(Brief A)
In the letter to the future prime minister, who is named as someone with such a profile who left the country?
(Brief B)
Update the letter to the future prime minister: write out everything from "Dear Future Prime" down to "whole lot more." again, with "energy crisis" changed to "fuel crisis".
(Brief C)
Carry the letter to the future prime minister further, picking up after its last sentence.

By the time you read this the candidates for PM will be whittled down to under half a dozen if not just three or four.
Dear Future Prime Minister of the United Kingdom,
I don’t know of any Prime Minister who has come into office without some kind of crisis. You’ve got your fair share. At least it can’t get worse (famous last words).
You have inflation, a new experience for your young team to grapple, strikes, covid, a looming recession, a shadow war in Europe, housing problems, food banks, winter looming and an energy crisis, social order issues and a whole lot more.
And you want this job? The pay stinks to what you could get in the private sector. Oh, and the media will print vitriol and hate 24/7 of a level no predecessor has had. Others with such profile left the country – Prince Harry for one.
But you want to stay and it is a great great nation. Your very election and back story will be evidence of what a great nation it is.

[Data records]
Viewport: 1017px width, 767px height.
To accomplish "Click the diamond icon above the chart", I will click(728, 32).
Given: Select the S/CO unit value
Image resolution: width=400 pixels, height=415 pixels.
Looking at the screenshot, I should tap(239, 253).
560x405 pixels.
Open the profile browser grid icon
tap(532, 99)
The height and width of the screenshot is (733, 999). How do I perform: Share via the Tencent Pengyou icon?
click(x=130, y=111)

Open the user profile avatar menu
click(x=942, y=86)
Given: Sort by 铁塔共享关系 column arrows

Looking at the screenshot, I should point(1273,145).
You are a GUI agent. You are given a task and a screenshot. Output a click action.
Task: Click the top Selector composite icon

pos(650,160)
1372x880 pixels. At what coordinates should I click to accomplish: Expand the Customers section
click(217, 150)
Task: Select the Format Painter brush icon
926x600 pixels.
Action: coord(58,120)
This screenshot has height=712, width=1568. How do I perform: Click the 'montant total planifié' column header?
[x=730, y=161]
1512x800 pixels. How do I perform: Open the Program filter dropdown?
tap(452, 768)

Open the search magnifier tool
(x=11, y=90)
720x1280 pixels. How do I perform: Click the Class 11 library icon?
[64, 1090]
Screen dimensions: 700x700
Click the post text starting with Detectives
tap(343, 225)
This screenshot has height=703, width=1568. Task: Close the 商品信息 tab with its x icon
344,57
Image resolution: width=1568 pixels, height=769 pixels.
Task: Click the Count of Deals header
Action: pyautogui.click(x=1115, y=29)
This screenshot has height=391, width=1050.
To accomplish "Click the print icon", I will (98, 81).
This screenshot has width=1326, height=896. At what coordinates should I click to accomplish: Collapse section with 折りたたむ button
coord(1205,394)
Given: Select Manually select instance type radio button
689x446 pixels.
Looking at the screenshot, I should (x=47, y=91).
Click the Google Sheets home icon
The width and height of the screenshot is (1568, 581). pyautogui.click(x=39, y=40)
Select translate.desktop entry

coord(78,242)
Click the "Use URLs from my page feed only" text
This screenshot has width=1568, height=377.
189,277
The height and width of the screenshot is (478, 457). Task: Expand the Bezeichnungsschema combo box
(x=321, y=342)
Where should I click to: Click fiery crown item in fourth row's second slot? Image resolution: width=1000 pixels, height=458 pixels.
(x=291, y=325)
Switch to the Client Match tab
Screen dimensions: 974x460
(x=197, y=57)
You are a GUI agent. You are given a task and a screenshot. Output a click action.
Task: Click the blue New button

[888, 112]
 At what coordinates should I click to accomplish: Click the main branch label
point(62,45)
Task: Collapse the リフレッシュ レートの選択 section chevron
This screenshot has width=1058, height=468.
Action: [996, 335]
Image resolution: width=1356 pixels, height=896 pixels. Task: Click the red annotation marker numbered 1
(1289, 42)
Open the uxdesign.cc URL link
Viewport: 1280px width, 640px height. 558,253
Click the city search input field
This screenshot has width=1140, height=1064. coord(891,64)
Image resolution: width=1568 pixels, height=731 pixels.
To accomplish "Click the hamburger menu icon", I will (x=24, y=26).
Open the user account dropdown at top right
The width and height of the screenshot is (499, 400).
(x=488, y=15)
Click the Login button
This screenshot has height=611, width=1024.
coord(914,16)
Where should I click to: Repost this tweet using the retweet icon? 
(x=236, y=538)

(Answer A)
Prince Harry

(Answer B)
Dear Future Prime Minister of the United Kingdom,
I don’t know of any Prime Minister who has come into office without some kind of crisis. You’ve got your fair share. At least it can’t get worse (famous last words).
You have inflation, a new experience for your young team to grapple, strikes, covid, a looming recession, a shadow war in Europe, housing problems, food banks, winter looming and an fuel crisis, social order issues and a whole lot more.

(Answer C)
So let’s tick off some things. I won’t presume to give you solutions but more a reminder, in a non-partisan way, of what you will need to focus on.
Brexit: Relations with the EU, peace in Northern Ireland. A reset is needed. A collaborative open approach from the hard-line one. Be transparent and open about everyone’s perspective.
Defence: Kit needs upgrading – it always does and the Ukraine war is ours. Make sure the money is spent on buying British, building British, and creating British jobs.
Environment: It’s too easy to forget the long-term in the short term chaos. You can’t take your eye off this.
Inflation: What can you do? The Bank of England can raise rates and people are spending now because they know they’ll be poorer tomorrow anyway. So that doesn’t help. Destroying businesses and bankrupting people is not the way to reduce inflation. Raising taxes is not only unpopular – especially so now, but fuels the problem in the short term. In the short term, before the obvious answer that it will be monetary and fiscal tightening, I’ve always preferred targeted VAT rises on luxuries. People have a right to essentials. Luxuries – tax them. You can easily identify those through VAT and raise the rate on those. If it dampens demand, so be it. And no, one man’s luxuries are not another’s essentials. This is a targeted focussed tax.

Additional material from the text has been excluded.